健康ライブラリー 2019年6月16日

健康ライブラリー / ライフ・ヘルスケア
●教えてドクター 
★6月のテーマ「さまざまな依存症」

名古屋大学医学部 薬剤部長   
山田 清文 先生

最初に強調しておきたい点は、病院で処方される薬の場合、医師が依存症の可能性についても考慮し適切な薬を選び適切な量を適切な期間処方し、薬剤師が正しく服用方法等を患者さんに説明し、患者さんが医師や薬剤師の指導に従って正しく服用すれば依存症になる心配はない、ということです。しかし指示とは異なる量や期間あるいは方法で長期間服用すると、薬の種類によっては依存症になる可能性もあります。例えば前回もらった薬は処方された分だけ飲み切る必要がありますが、症状が良くなったということで薬を取っておく方がいらっしゃいます。そして「また同じ症状が出たから同じ薬でいいだろう。」と自己判断で勝手に服用する、あるいは自分の家族に同じ症状が出た場合に自分の薬を与えてしまう、といった間違った飲み方が長期間にわたると依存症になる可能性があります。症状が同じでも原因が同じとは限りませんので、専門機関を受診する必要があります。現在日本で最も問題になっているのは、ベンゾジアゼピンと呼ばれる睡眠薬や抗不安薬に対する依存症です。米国ではオピオイドクライシスと言われていまして、フェンタニルと言われる合成オピオイド系の鎮痛薬の乱用や依存症が大きな社会問題になっています。ドクターショッピングと呼ばれていますが、薬を処方してくれるドクターの所を患者さんが選んで、その病院にかかって薬をもらっているという現実があります。誤った薬の使い方によっておこる依存症を防ぐには、医師や薬剤師の指示に従って正しい処方、正しい服薬を行うことが重要です。
 
 
●スマイルリポート ~地域の医療スタッフ探訪
久米淳子 さん(常滑市民病院 看護局長 )

★力を入れて取り組んでいる事
地域とのつながりや絆を大切にして地域に深く根をはって、市民に支え続けていただけるような病院になることに力を入れています。実は10年ほど前病院は倒産寸前でした。そんな状況の中で前常滑市長の片岡さんは地域の人達が安心して暮らし続けられる町づくりには市民病院が必要だと決断して下さいました。当時病院建設に反対していた市民とも100人会議を通じて相互理解が進んで結果的に病院の応援団になって下さいました。地域医療というのは医療者だけのがんばりでは成り立ちません。地域の人達の理解と協力が必要です。今、常滑市民病院では130名程のボランティアさんが病院を支えて下さっています。私は一方的に支えていただくだけでなく、私たちも地域に出て共に汗を流す姿勢が大切だと思っています。現在地域で開催されるイベントには看護師達を中心とした多職種で「健康ひろめ隊」を結成して地域住民の健康チェックを行ったり、高齢者サロンやデイサービスで「出前講座」を開催したりしています。どんどん地域に出て地域の人達の日常の中で生の声を聞いて真のニーズを知る活動というのは、活動者自身の病院から地域へという視野の広がりや学びにつながっていると思っています。

★心に残るできごと
今でも忘れられないのが、知的障害のある20代のがんの末期の患者さんのことです。病状がどんどん悪くなって、痛みと呼吸困難で自力では歩けない状況になっても「どうしも売店に連れて行って。」と毎日毎日、看護師達に頼み込んでいました。その時私は病棟師長だったのですが、看護師達はどんなに忙しくても仕事の手を止めて車椅子やストレッチャーで売店に連れて行っていました。その患者さんはもう自分では何も食べられる状況ではありませんでした。それなのに毎日売店に行っては「このお弁当はお父さんが好き。」「このお寿司はお母さんが好き。」「このお菓子はお姉ちゃんの子どもに買ってあげる。
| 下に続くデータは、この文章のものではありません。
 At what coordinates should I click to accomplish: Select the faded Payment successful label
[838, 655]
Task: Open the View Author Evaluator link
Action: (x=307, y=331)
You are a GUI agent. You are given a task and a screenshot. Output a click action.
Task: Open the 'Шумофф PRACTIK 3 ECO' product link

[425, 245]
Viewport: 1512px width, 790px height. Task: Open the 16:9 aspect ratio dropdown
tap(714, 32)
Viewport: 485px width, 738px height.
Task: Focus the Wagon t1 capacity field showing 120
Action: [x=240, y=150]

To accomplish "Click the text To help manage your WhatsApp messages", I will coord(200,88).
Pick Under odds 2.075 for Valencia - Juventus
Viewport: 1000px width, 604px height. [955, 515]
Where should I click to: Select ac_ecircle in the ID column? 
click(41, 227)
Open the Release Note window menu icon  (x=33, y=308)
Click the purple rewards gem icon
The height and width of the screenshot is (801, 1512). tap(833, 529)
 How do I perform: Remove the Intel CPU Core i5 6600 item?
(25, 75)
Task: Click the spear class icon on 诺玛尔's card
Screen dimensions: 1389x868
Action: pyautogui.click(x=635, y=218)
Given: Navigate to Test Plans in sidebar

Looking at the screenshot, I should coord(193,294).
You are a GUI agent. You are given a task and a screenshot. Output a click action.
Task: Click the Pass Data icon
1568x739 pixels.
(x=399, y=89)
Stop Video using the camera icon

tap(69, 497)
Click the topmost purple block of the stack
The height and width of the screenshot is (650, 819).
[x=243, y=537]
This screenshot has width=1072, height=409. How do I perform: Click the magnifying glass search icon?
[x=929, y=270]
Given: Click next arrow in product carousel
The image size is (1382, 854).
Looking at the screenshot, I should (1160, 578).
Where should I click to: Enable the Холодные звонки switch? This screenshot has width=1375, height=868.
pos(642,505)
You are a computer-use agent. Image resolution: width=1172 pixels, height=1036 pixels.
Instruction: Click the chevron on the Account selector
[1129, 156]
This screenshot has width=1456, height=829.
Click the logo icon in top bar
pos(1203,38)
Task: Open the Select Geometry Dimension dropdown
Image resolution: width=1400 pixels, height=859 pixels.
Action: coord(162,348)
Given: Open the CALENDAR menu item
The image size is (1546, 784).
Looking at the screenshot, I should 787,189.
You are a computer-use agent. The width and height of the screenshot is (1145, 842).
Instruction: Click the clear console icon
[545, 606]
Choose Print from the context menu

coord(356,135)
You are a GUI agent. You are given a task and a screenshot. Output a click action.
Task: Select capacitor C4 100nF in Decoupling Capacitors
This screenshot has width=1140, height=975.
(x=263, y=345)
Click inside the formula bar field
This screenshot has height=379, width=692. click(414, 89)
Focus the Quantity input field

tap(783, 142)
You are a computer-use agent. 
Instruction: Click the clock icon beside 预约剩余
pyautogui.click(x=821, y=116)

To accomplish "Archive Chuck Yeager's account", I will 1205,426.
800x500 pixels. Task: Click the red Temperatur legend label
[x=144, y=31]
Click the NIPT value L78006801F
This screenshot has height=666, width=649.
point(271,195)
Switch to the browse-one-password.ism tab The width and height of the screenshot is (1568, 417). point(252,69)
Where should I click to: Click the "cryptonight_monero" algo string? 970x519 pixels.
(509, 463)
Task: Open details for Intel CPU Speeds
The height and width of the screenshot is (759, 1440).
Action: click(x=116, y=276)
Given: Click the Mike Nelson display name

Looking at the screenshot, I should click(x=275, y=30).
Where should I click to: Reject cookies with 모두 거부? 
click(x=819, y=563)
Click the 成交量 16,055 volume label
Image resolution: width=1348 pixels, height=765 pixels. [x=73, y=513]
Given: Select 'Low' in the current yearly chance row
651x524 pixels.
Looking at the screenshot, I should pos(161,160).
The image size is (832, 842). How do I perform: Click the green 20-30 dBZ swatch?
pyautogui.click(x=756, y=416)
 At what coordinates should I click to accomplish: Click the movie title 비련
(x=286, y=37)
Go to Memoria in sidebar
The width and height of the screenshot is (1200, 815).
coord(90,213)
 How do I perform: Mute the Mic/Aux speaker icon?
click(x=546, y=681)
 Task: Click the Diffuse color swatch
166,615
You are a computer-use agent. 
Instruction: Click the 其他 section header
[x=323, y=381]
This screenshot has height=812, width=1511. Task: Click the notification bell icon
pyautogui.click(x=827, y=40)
」と言って自分が大好きな人達のために嬉しそうにプレゼントを続けていました。私はそんな純粋な姿を見て胸が痛くなるほど感動したのを覚えています。動くのも苦しいはずなのに自分のことよりも自分の愛する人達の笑顔が見たくてプレゼントを繰り返す姿を見て「天使って本当にいるんだな。」と思いました。

★現場の課題
常滑市民病院は今後市立半田病院の新築移転に伴って経営統合される予定になっています。特に看護師というのは病院職員の半数以上を占める大所帯になります。組織文化の違う二つの病院が一つになることはとても難しいことだと思いますが、互いの良さを活かしあえるような交流をこれから行っていなかければならないと思っています。